Em 2016, ano anterior ao início do plano, o Rio bateu recorde de registros de roubos: 9.874, frente aos 7.225 de 2015. Em 2017, foi pior: o estado registrou 10.599 roubos de carga — o maior número da série histórica do Instituto de Segurança Pública do Rio de Janeiro até agora.
Os dados serviram para justificar um tipo de ação que ao longo dos últimos seis anos tornaram-se corriqueiras no Rio: operações policiais que reúnem a PRF e as polícias estaduais. Esse tipo de operação já começou com chacinas. Na prática, a PRF passou a participar de operações contra tráfico de drogas, se houver qualquer mandado que envolva roubo de cargas. Mais uma força policial vendida como solução, mais um ponto de atenção para ações dentro de favelas e comunidades do Rio.
Naquele começo de fevereiro de 2018, mais de 350 agentes da Polícia Rodoviária Federal e Polícia Civil saíram para cumprir 65 mandados de prisão e 85 de busca e apreensão. O balanço é que foram cumpridos 16 mandados de prisão, sendo que quatro destes contra pessoas já presas.

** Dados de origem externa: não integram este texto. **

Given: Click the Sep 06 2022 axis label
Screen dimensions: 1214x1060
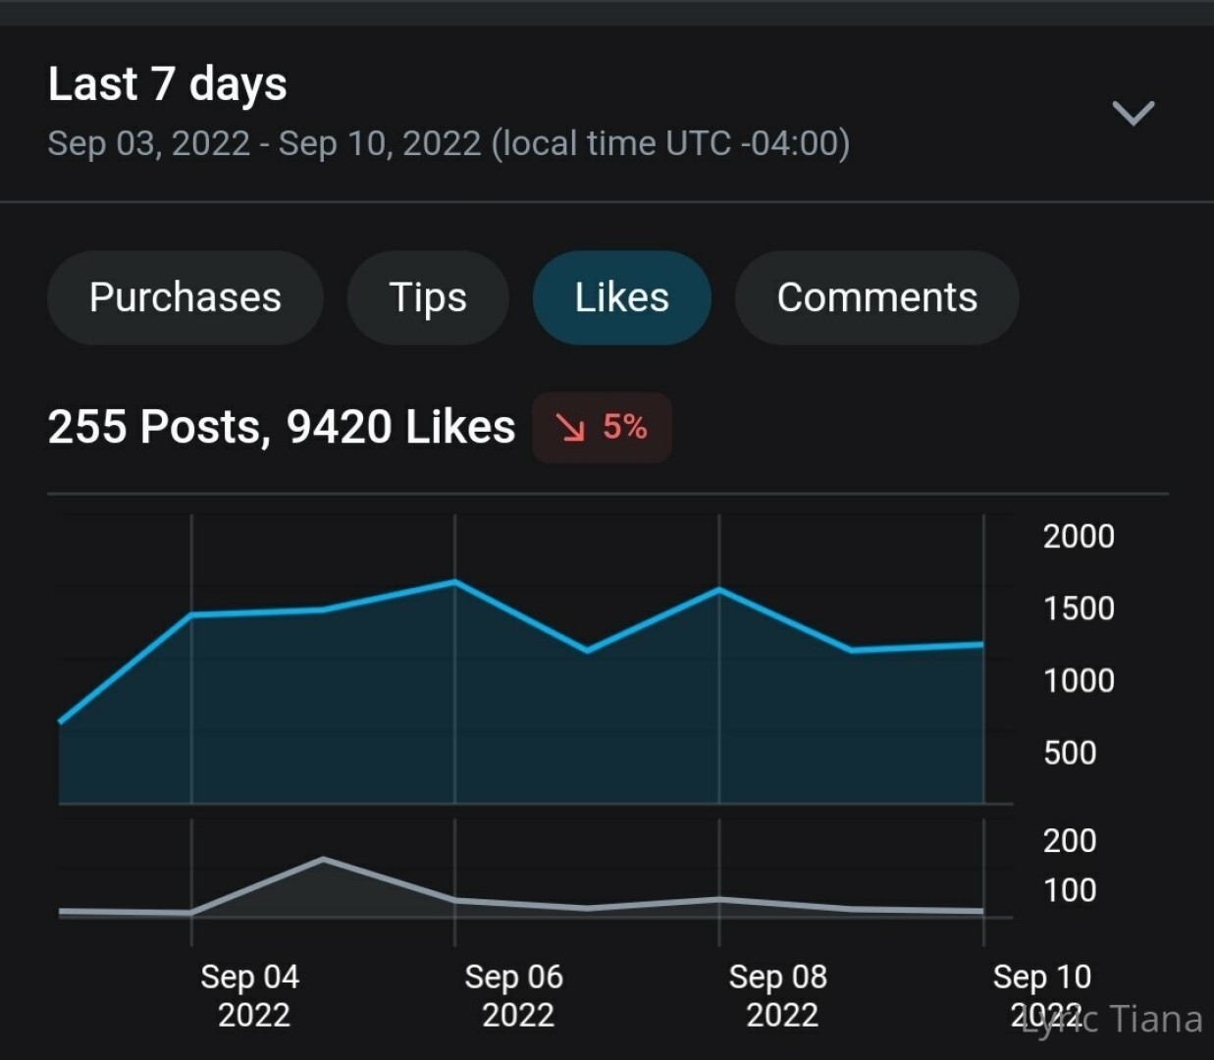Looking at the screenshot, I should [x=515, y=995].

No Parque Roseiral, em Belford Roxo, três homens foram mortos. A chacina policial praticamente não teve repercussão. As vítimas não tiveram seus nomes divulgados e não foi aberto processo para investigação das mortes. Na coletiva de imprensa imediatamente após a operação, as autoridades se limitaram a dizer que todos — presos, mortos e fugitivos — eram de alta periculosidade.
Nenhuma carga roubada foi recuperada. Foram apreendidas cinco armas. Duas motos roubadas foram recuperadas.
Aqueles três homens mortos marcaram a primeira chacina policial do Rio de Janeiro com presença da PRF desde 2016.
De lá para cá, a PRF se fortaleceu durante o governo Bolsonaro e marcou presença em outras chacinas e operações de grande porte no Rio de Janeiro, sempre em busca de veículos ou carga roubados.